Blaise Cendrars, L’Or. Dernier livre de la liste, c’est celui que j’ai eu le plus de mal à lire. Il s’agit d’un récit qui met en scène Johann August Suter, un Suisse qui immigre aux États-Unis. Son parcours le conduit en Californie où il bâtit un empire presque utopique et paradisiaque (si on considère que l’exploitation des hommes peut faire partie de l’utopie).

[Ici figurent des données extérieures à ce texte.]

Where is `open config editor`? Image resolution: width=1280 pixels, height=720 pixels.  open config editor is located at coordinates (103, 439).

Mais bientôt cet empire est détruit par la découverte de mines d’or sur son terrain. Suter sombre progressivement. C’est un récit intéressant mais j’ai du mal à m’attacher aux personnages, somme toute plutôt antipathique.

Bilan très positif de ce défi pour plusieurs raisons : d’abord j’ai réussi à le terminer, ce qui n’était pas gagné; deuxièmement, cela m’a permis d’avoir bonne conscience par rapport à ma pile à lire; troisièmement, malgré la contrainte, j’ai trouvé du plaisir à sortir de ma zone de confort, à me confronter à des oeuvres qui ne me donnaient pas forcément très envie; enfin, je crois que quelque chose s’est décoincé et l’envie de lire revient progressivement. Est-ce cela ou mon épisode de podcast sur la panne de lecture qui m’a servi de thérapie ? Aucune idée! Ce qui compte, c’est que l’envie et le plaisir reviennent.